Document passage:
########
NeilTheCop 02-06-17 01:42 PM

Purlins?
 
The roof on my front porch finally gave up the ghost.
After watching the leaks get progressively worse over the years I decided to fix it. Of course in my nativity I thought, just cut out the rotted sections and re-shingle, no problem.
You guessed it, the rot was so bad that I stripped off all the roofing including the pseudo repairs that previous owners had attempted, about 40 pounds of galvanized metal and the same weight in tar sealant.
Having weighted up the cost I decided to replace it all with ribbed, not corrugated metal, now the question.
After taking off the plywood/OSB mixture that was the existing substrate I'm left with the 3/4" high gap where the sheeting used to be, to tuck the new metal under the house shingles. With only a 3/4" vertical gap and the metal roofing ribs being the same height I have no room to add the extra height of a purlin, so can the metal be attached directly to the 2X4 rafters. The 2X4's are on 16" centers and 8' in length, and I intend to cross brace every 24" or so but don't intend to walk on the roof.

DEnd 02-12-17 09:36 PM

Yes you can attach the roofing directly to the 2x4s, assuming the roofing is thick/stiff enough. Check with the manufacturer first. The biggest issue you have is flashing however. The roof wall intersection absolutely needs to be flashed correctly. To do that correctly you will likely be removing wall shingles/siding anyway at that point it's likely not a huge task to make the room you need to add back in the roof sheathing. the positive to that is it will likely lead to a better appearance for the roof ie: much less likely to get dents in it, and a flatter appearance for the roof in general.
########
Information given:
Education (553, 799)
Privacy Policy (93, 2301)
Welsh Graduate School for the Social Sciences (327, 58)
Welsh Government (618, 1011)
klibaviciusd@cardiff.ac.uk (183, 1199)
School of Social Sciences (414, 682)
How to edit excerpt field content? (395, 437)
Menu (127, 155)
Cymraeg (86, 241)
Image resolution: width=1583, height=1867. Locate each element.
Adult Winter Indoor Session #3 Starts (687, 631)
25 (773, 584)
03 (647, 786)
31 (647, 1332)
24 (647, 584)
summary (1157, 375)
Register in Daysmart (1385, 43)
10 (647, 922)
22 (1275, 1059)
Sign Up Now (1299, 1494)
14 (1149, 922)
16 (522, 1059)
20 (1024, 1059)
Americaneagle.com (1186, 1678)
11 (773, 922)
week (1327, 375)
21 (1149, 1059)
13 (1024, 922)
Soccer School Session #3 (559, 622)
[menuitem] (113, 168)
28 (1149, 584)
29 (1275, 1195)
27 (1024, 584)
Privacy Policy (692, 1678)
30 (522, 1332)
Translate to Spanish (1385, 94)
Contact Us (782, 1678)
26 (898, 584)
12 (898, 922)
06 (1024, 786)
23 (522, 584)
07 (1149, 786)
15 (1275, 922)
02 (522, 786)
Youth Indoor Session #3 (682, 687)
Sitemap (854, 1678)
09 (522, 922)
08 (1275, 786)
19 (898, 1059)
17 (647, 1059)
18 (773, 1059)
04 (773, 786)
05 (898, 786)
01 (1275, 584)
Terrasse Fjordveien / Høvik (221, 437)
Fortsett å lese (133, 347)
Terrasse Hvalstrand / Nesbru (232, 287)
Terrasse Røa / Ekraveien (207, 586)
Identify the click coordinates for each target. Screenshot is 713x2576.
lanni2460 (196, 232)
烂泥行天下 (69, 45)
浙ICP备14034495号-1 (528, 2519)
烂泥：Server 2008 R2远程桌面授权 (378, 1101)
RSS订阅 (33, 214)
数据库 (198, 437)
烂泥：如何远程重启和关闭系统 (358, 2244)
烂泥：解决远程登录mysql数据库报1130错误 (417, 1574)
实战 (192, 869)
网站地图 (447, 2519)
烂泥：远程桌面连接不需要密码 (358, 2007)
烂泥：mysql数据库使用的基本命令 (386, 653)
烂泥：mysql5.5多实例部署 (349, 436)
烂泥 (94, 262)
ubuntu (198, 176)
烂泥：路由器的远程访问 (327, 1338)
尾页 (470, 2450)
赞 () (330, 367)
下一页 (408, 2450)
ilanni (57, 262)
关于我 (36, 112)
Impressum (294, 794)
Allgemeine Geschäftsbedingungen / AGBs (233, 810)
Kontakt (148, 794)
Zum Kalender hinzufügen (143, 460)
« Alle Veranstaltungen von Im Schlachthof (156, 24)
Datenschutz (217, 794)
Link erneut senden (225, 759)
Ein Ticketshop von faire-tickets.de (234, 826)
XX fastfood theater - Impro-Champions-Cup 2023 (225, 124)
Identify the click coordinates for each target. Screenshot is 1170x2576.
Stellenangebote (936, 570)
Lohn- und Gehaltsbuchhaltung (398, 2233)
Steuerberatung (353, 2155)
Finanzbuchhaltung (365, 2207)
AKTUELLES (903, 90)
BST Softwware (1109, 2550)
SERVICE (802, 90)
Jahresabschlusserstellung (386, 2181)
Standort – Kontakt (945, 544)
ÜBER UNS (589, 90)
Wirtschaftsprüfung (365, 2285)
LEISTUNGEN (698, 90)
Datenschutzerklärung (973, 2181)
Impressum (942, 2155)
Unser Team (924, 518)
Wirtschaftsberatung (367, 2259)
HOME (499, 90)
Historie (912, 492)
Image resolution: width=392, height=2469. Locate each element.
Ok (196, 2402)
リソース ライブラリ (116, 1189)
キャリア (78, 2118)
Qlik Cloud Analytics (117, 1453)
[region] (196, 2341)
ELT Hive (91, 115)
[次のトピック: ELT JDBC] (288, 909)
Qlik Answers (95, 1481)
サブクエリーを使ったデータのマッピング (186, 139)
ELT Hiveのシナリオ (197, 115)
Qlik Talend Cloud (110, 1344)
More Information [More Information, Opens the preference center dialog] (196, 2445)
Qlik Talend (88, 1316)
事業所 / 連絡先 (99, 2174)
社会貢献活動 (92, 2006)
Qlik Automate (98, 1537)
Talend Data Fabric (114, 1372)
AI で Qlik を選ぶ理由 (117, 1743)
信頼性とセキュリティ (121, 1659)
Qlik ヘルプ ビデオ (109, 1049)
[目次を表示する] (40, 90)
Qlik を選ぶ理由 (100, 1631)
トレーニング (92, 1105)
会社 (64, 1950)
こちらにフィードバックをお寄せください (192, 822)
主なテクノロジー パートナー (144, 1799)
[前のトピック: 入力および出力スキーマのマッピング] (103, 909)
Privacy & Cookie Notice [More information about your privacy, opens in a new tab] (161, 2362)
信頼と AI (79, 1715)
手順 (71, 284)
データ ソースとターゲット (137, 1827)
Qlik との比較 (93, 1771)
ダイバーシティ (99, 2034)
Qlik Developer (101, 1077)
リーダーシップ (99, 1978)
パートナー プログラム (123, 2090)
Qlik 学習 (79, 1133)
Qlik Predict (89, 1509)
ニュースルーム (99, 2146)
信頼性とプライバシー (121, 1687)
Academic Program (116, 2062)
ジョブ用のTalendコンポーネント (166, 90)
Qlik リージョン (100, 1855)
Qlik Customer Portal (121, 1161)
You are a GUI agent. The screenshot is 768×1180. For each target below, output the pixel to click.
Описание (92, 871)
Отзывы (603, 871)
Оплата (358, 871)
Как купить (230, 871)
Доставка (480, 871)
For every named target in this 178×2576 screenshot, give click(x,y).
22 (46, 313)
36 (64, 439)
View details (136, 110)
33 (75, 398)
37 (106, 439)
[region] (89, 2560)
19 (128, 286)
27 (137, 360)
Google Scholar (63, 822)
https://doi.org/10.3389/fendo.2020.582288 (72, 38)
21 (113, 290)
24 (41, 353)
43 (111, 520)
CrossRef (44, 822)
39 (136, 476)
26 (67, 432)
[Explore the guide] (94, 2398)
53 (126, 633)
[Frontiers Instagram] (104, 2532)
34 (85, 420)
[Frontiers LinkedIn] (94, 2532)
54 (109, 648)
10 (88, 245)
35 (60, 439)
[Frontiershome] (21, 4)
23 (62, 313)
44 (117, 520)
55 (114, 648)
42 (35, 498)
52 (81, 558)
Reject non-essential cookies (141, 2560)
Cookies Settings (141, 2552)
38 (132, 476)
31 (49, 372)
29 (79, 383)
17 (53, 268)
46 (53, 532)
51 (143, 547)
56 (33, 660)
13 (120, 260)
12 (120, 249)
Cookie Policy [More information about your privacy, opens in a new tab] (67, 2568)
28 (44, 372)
########
Work request 1: Copy the porch roof thread from "After watching the" to "re-shingle, no problem.".
Work request 2: Please proceed with the porch roof thread from where it stops.
The items have no connection to the porch roof thread.

Written answer 1:
After watching the leaks get progressively worse over the years I decided to fix it. Of course in my nativity I thought, just cut out the rotted sections and re-shingle, no problem.

Written answer 2:
jeff5may 02-13-17 07:03 AM

There are lots of "what if's" to consider when planning the reroof. Assuming you will be installing roofing that has the ribs running parallel to the rafters, it could sag between them and look wavy. Snow and wind load capacity are also major considerations.

Besides lowering the ridge beam/ledger board, you could install flat bar or angle over the existing rafters to add horizontal strength. Naturally, each solution has its own set of advantages and challenges. If you live in a municipality where codes and permits are in play, you can always ask the building inspector whether or not a method will be allowed.

NeilTheCop 02-16-17 10:02 AM

Thanks guys.
It's a moot point now because after finally getting everything cleared off I found that the original 2X6 that should be attached to the ends of the house roof rafters had been removed, and the 2X4's that made up the porch had been nailed (badly) directly to them. So I demolished the old porch completely, replaced the 2X6's (which may also account for the house creaking and why my new front door never fitted right no matter how many times I adjusted it) and now have put in new 2X4's with hurricane clips and joist hangers so I'm now able to use the 1X4 purling.
Good news is that I'm now well past the "I wish I'd never started" point.